Make sure you transplant to 5 gallon buckets for the flowering stage. They get a fair amount of roots. For your light, I would suggest either one of these combos:
1. 150 watts for vegetative, and 400 Watts for flowering.
2. 120 HID (High intensity discharge) compact florescent for vegetative, and 400 Watts for flowering.

Normal florescents are good for seedlings, but not for growing plants. 150 watts will work for both stages, but you'll get a really small yeild with that little amount of light. I would recomend at least 400 watts for the final stages.

For the light cycle, keep the light on for 24 hours for seedlings, then reduce to 16-18 hours on for vegetative growth. When your plants are ready (and remember they're gonna double in size when you flower) switch the light to 12/12

The nice part about growing tomatoes indoors, is it's easy to tie them up!!!!!!! When you "trigger" them into flower, tie the branches to the ceiling so the plant stands straight up. You'll get bigger and more tomatoes. Continue to tie them as the plant grows, keeping the tomatoes off the ground. I find this better then using traditional tomato steaks.

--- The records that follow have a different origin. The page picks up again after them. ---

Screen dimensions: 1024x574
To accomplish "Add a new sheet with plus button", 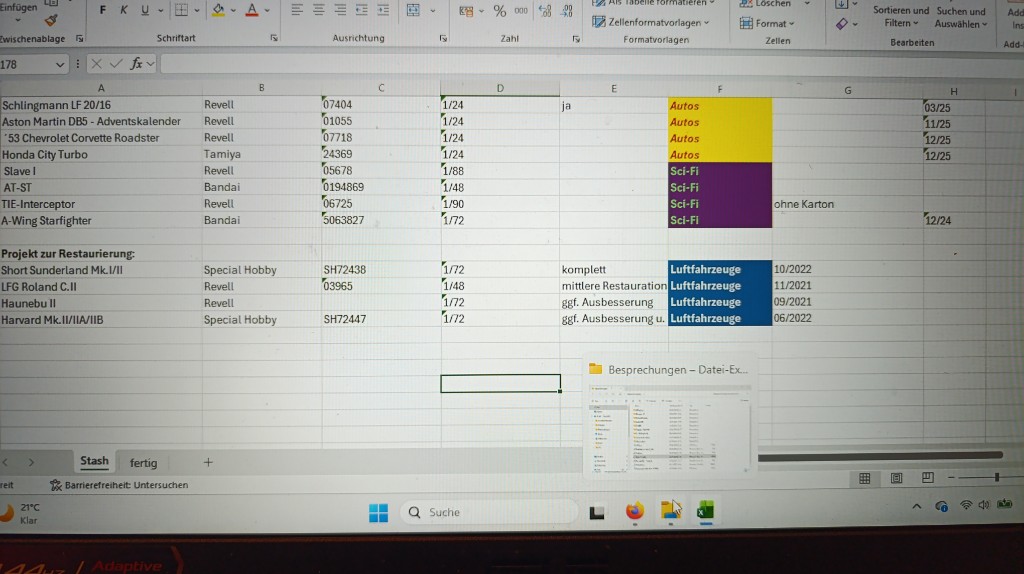I will tap(208, 462).
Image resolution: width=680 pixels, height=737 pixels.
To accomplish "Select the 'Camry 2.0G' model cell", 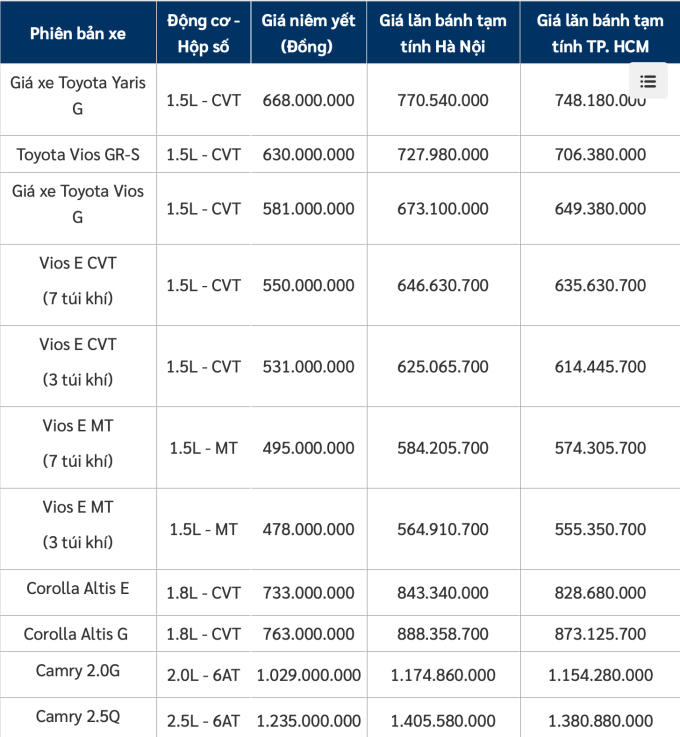I will [78, 672].
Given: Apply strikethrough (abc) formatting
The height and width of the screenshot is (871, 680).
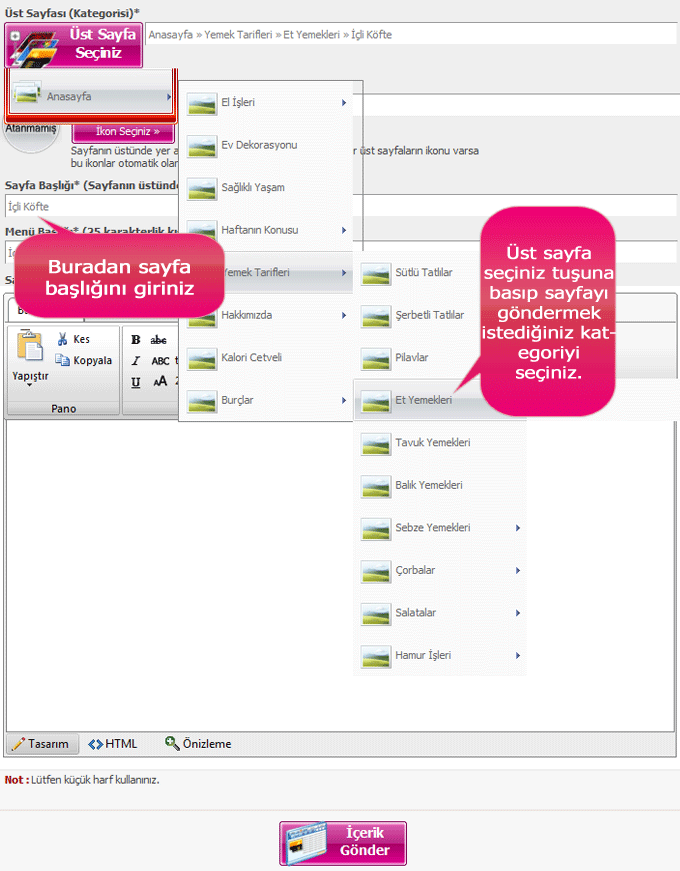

Anything else let me know!!!!
by 530 on February 28, 2005 06:24 AM
Just a side note to what noneofyourbusiness said,

For the HID light be sure to use HPS(high pressure sodium) or MH(Metal Halide, MV(Mercury Vapor) lights are not good for plant growth. And of the two, HPS and MH, the HPS has the best spectrum of light for flowering a plant.

Tomatoes require alot of food and water when they are larger and require alot of room for roots, the larger container you can get, the better your yield.

When transplanting into larger containers, its a good idea to bury about 1/2 of the plant under ground.